# Motobecane - 29er Fantom29 Trail



## rocojerry (May 29, 2012)

http://www.bikesdirect.com/products/motobecane/fantom29_trail_xii.htm

So after checking out the local bike shops, it seems like spending less than 500$ for what I was looking for really wasn't that possible...    I came close with a 700$ used demo bike that was a 26er, but I decided to give bikesdirect a shot.. I'm pretty mechanically inclined, so my worry was not assembly but really not being able to test-ride the bike before buying....

box as it arrived, 30lbs, tracking number provided and a pretty speedy delivery....






as you can see, handlebars disconnected, pedals off, wheels off, seat off, packaged pretty well.  Only damage was due to the chain rubbing against the rear part of the frame.





took off some packaging, revealed the rotors were not attached to the bike -- the only tool I didn't have was a T-25, and really the proper torque tools -- torque estimated.






attaching rotors, seat, pedals, etc all pretty straightforward and easy to setup....






wish seat was a quick release, but looks like I can buy a 5$ aftermarket part there...  quick release on wheels seem a bit lower quality than the rest of the bike, but another small improvement that could be made if I want to spend a few bucks.





ride review --  twisted my ankle two days before the bike arrived, allowed me to take my time with assembly, but I still haven't ridden the same trails I usually ride...  First few rides have been mostly on flat/railbed or doubletrack fire-trails around...   most of the tuning has been with the disc brakes and slight adjustment there.  The bike is pretty heavy, maybe a function of the 29er -- 30lbs shipped weight.  If I had test rode it, I may have picked up on that weight and could have compared several 29ers in that dept...    The frame is one inch smaller (19") vs my older 26er (20") -- I probably could have been fine with an 18" frame with the 29er too...  the front suspension and disc brakes are 'entry level' but I think for my purposes they should be fine....   seat leaves some comfort to be desired, but when I'm actually riding trails that shouldn't matter as much.

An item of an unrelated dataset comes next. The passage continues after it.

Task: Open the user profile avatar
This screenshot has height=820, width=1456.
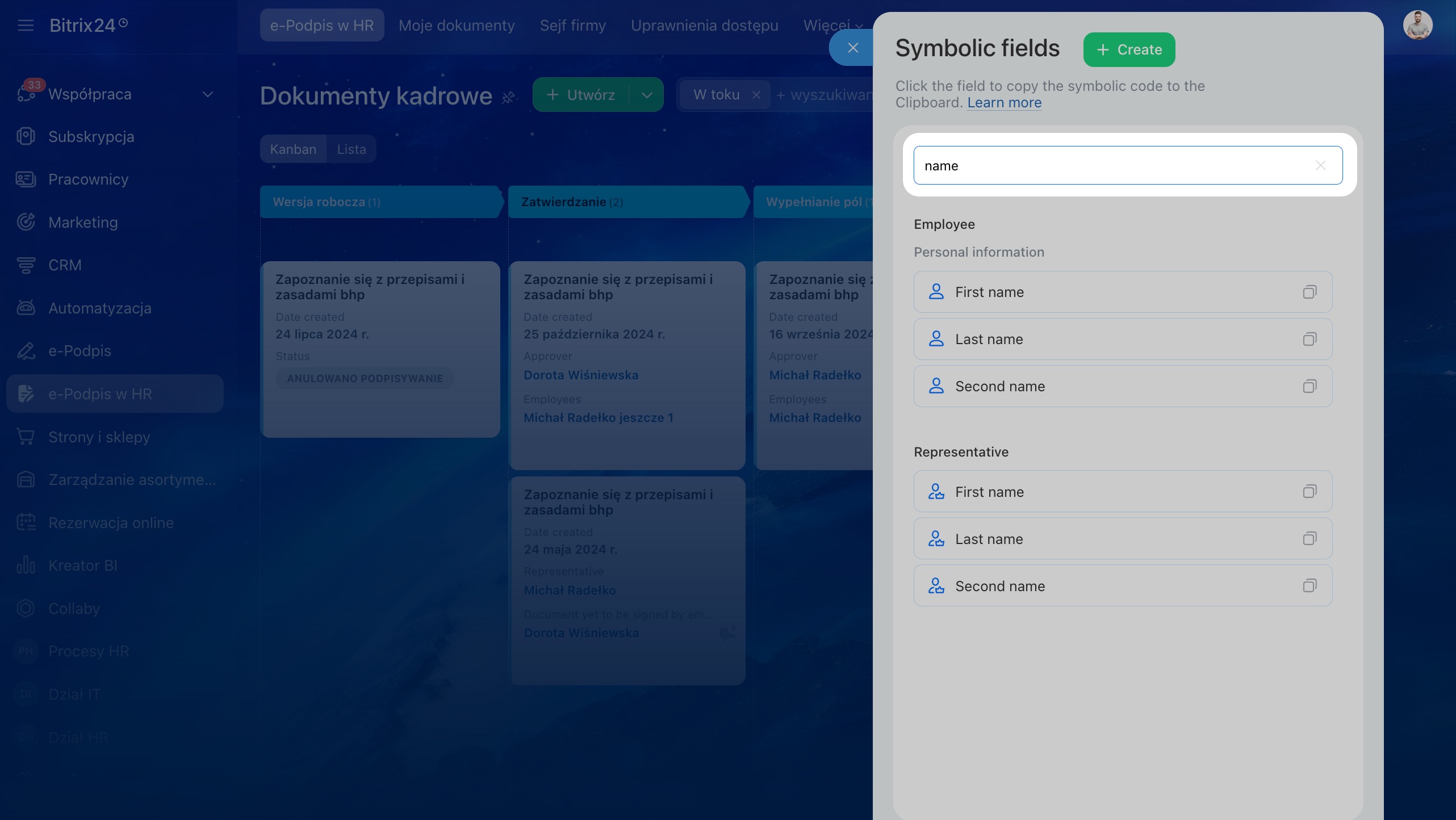Action: [1417, 25]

more details once I give her a real ride, so far I'm happy..  she does nice wheelies....


----------



## Highway Star (Jun 4, 2012)

Pro tip of the day. Rotate handlebars so grips are level or tilted slightly up. Brake levers should be tilted down at about a 45 degree angle. Remove all reflectors unless you actually ride at night on the road. Buy toe clips.


----------



## zakyr (Jun 4, 2012)

Seriously considering buying a road bike through bikesdirect....
How was the buyer experience with them?


----------



## WoodCore (Jun 5, 2012)

Nice looking bike!!


----------



## rocojerry (Jun 5, 2012)

zakyr said:


> Seriously considering buying a road bike through bikesdirect....
> How was the buyer experience with them?

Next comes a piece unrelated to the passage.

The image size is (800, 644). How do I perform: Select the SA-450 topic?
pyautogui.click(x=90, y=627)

Didn't talk to anyone, didn't have really any problems aside from chain rubbing on some of the frame during shipping....

Ordered, got an email confirmation.  Received an email with tracking number, links to setup/installation seemed to be 'general howto' bike links....   It arrived quickly and that was it....  Like I said before, biggest downside is not riding before buying....

Thanks for the pro-tips hwstar...  I ride on the roads at night pretty often after a post-work ride....


----------



## Nick (Jun 5, 2012)

Needs bar ends! 

Seriously though looks nice!


----------



## BackLoafRiver (Jun 5, 2012)

Congrats on the new ride!


----------



## Cannonball (Jun 6, 2012)

I am in the EXACT same boat that you were.  Some price range, same goals, same choices.  I've been keeping that same bikesdirect bike in mind as a backup as a scour the craigslist posts.  I have a half-dozen used bikes in consideration but all have various downsides and obviously the risks involved in buying used.  I'm very curious to hear how this works out for you and what you think of the bike once you get on it.  AND SOON :grin:  Want to pull the trigger on something by early next week or sooner.


----------